Your instructions: Copy out every line of the material below, word for word.

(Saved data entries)
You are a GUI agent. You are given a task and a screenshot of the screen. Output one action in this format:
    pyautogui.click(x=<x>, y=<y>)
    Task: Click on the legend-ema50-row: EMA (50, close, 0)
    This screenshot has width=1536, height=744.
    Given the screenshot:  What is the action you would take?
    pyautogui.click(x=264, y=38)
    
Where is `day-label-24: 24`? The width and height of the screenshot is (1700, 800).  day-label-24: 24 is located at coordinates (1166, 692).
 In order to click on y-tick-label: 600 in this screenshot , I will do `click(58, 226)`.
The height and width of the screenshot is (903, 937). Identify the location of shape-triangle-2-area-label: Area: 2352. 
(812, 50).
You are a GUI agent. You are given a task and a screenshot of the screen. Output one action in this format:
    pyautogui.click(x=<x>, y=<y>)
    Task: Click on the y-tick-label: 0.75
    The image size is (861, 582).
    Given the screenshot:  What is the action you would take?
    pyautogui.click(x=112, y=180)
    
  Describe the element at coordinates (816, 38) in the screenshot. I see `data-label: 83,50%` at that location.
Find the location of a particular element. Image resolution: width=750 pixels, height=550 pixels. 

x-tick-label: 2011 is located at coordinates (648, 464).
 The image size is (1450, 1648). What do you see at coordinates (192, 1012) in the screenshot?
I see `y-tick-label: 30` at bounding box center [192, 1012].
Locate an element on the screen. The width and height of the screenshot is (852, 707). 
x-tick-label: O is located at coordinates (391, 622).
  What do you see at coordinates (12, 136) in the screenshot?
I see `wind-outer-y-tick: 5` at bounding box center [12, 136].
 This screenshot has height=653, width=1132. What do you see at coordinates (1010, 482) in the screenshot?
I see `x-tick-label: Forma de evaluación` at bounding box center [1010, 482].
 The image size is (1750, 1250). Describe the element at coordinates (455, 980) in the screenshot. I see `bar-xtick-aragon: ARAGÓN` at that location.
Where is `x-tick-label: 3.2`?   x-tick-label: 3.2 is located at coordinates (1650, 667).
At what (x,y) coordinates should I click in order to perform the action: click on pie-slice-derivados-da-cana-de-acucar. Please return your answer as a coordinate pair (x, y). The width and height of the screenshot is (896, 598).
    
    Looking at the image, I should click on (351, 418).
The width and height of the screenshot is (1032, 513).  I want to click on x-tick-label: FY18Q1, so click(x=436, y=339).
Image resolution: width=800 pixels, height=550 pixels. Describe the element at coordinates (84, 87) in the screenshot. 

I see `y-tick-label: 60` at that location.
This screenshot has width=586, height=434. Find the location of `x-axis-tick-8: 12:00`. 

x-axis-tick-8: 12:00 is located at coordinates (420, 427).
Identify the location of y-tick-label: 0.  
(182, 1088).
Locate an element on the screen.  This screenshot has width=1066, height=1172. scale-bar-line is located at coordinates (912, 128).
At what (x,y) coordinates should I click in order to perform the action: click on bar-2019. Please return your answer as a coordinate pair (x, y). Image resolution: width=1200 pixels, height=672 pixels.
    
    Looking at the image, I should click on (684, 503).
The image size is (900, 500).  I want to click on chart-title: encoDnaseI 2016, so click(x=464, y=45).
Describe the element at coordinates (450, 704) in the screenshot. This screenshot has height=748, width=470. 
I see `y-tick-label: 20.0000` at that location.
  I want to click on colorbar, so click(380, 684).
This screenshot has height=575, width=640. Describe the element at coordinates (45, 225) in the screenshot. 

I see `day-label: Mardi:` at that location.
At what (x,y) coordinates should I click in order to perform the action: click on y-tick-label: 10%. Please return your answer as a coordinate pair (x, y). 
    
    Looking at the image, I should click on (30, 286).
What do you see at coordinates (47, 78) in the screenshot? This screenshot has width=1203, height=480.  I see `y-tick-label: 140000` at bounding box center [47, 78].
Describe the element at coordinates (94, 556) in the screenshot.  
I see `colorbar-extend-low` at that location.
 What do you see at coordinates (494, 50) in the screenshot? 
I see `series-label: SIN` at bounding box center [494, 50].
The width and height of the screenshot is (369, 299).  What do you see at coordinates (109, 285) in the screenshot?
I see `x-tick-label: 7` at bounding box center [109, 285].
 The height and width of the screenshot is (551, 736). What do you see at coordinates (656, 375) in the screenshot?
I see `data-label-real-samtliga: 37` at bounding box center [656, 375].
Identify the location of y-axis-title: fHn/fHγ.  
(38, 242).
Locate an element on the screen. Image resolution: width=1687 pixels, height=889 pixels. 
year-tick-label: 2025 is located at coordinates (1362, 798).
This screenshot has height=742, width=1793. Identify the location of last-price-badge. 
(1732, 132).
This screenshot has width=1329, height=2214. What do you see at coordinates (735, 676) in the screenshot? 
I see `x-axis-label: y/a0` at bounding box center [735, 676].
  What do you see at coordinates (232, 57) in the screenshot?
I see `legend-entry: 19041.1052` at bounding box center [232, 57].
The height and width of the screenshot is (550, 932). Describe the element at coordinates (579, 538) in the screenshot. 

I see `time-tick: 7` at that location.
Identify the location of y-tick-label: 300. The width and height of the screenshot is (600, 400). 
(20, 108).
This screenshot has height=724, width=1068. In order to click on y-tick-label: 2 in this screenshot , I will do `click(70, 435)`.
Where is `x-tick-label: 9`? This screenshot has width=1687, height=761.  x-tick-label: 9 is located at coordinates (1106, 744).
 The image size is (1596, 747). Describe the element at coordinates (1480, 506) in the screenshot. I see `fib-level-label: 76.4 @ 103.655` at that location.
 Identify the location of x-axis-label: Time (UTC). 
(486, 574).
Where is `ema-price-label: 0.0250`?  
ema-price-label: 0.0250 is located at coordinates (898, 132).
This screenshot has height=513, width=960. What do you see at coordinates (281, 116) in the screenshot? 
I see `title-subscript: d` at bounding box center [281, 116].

Answer for this exercise:
You are a GUI agent. You are given a task and a screenshot of the screen. Output one action in this format:
    pyautogui.click(x=<x>, y=<y>)
    Task: Click on the legend-ema50-row: EMA (50, close, 0)
    This screenshot has width=1536, height=744.
    Given the screenshot:  What is the action you would take?
    pyautogui.click(x=264, y=38)
    
Where is `day-label-24: 24`? The width and height of the screenshot is (1700, 800).  day-label-24: 24 is located at coordinates (1166, 692).
 In order to click on y-tick-label: 600 in this screenshot , I will do `click(58, 226)`.
The height and width of the screenshot is (903, 937). Identify the location of shape-triangle-2-area-label: Area: 2352. 
(812, 50).
You are a GUI agent. You are given a task and a screenshot of the screen. Output one action in this format:
    pyautogui.click(x=<x>, y=<y>)
    Task: Click on the y-tick-label: 0.75
    The image size is (861, 582).
    Given the screenshot:  What is the action you would take?
    pyautogui.click(x=112, y=180)
    
  Describe the element at coordinates (816, 38) in the screenshot. I see `data-label: 83,50%` at that location.
Find the location of a particular element. Image resolution: width=750 pixels, height=550 pixels. 

x-tick-label: 2011 is located at coordinates (648, 464).
 The image size is (1450, 1648). What do you see at coordinates (192, 1012) in the screenshot?
I see `y-tick-label: 30` at bounding box center [192, 1012].
Locate an element on the screen. The width and height of the screenshot is (852, 707). 
x-tick-label: O is located at coordinates (391, 622).
  What do you see at coordinates (12, 136) in the screenshot?
I see `wind-outer-y-tick: 5` at bounding box center [12, 136].
 This screenshot has height=653, width=1132. What do you see at coordinates (1010, 482) in the screenshot?
I see `x-tick-label: Forma de evaluación` at bounding box center [1010, 482].
 The image size is (1750, 1250). Describe the element at coordinates (455, 980) in the screenshot. I see `bar-xtick-aragon: ARAGÓN` at that location.
Where is `x-tick-label: 3.2`?   x-tick-label: 3.2 is located at coordinates (1650, 667).
At what (x,y) coordinates should I click in order to perform the action: click on pie-slice-derivados-da-cana-de-acucar. Please return your answer as a coordinate pair (x, y). The width and height of the screenshot is (896, 598).
    
    Looking at the image, I should click on (351, 418).
The width and height of the screenshot is (1032, 513).  I want to click on x-tick-label: FY18Q1, so click(x=436, y=339).
Image resolution: width=800 pixels, height=550 pixels. Describe the element at coordinates (84, 87) in the screenshot. 

I see `y-tick-label: 60` at that location.
This screenshot has width=586, height=434. Find the location of `x-axis-tick-8: 12:00`. 

x-axis-tick-8: 12:00 is located at coordinates (420, 427).
Identify the location of y-tick-label: 0.  
(182, 1088).
Locate an element on the screen.  This screenshot has width=1066, height=1172. scale-bar-line is located at coordinates (912, 128).
At what (x,y) coordinates should I click in order to perform the action: click on bar-2019. Please return your answer as a coordinate pair (x, y). Image resolution: width=1200 pixels, height=672 pixels.
    
    Looking at the image, I should click on (684, 503).
The image size is (900, 500).  I want to click on chart-title: encoDnaseI 2016, so click(x=464, y=45).
Describe the element at coordinates (450, 704) in the screenshot. This screenshot has height=748, width=470. 
I see `y-tick-label: 20.0000` at that location.
  I want to click on colorbar, so click(380, 684).
This screenshot has height=575, width=640. Describe the element at coordinates (45, 225) in the screenshot. 

I see `day-label: Mardi:` at that location.
At what (x,y) coordinates should I click in order to perform the action: click on y-tick-label: 10%. Please return your answer as a coordinate pair (x, y). 
    
    Looking at the image, I should click on (30, 286).
What do you see at coordinates (47, 78) in the screenshot? This screenshot has width=1203, height=480.  I see `y-tick-label: 140000` at bounding box center [47, 78].
Describe the element at coordinates (94, 556) in the screenshot.  
I see `colorbar-extend-low` at that location.
 What do you see at coordinates (494, 50) in the screenshot? 
I see `series-label: SIN` at bounding box center [494, 50].
The width and height of the screenshot is (369, 299).  What do you see at coordinates (109, 285) in the screenshot?
I see `x-tick-label: 7` at bounding box center [109, 285].
 The height and width of the screenshot is (551, 736). What do you see at coordinates (656, 375) in the screenshot?
I see `data-label-real-samtliga: 37` at bounding box center [656, 375].
Identify the location of y-axis-title: fHn/fHγ.  
(38, 242).
Locate an element on the screen. Image resolution: width=1687 pixels, height=889 pixels. 
year-tick-label: 2025 is located at coordinates (1362, 798).
This screenshot has height=742, width=1793. Identify the location of last-price-badge. 
(1732, 132).
This screenshot has width=1329, height=2214. What do you see at coordinates (735, 676) in the screenshot? 
I see `x-axis-label: y/a0` at bounding box center [735, 676].
  What do you see at coordinates (232, 57) in the screenshot?
I see `legend-entry: 19041.1052` at bounding box center [232, 57].
The height and width of the screenshot is (550, 932). Describe the element at coordinates (579, 538) in the screenshot. 

I see `time-tick: 7` at that location.
Identify the location of y-tick-label: 300. The width and height of the screenshot is (600, 400). 
(20, 108).
This screenshot has height=724, width=1068. In order to click on y-tick-label: 2 in this screenshot , I will do `click(70, 435)`.
Where is `x-tick-label: 9`? This screenshot has width=1687, height=761.  x-tick-label: 9 is located at coordinates (1106, 744).
 The image size is (1596, 747). Describe the element at coordinates (1480, 506) in the screenshot. I see `fib-level-label: 76.4 @ 103.655` at that location.
 Identify the location of x-axis-label: Time (UTC). 
(486, 574).
Where is `ema-price-label: 0.0250`?  
ema-price-label: 0.0250 is located at coordinates (898, 132).
This screenshot has height=513, width=960. What do you see at coordinates (281, 116) in the screenshot? 
I see `title-subscript: d` at bounding box center [281, 116].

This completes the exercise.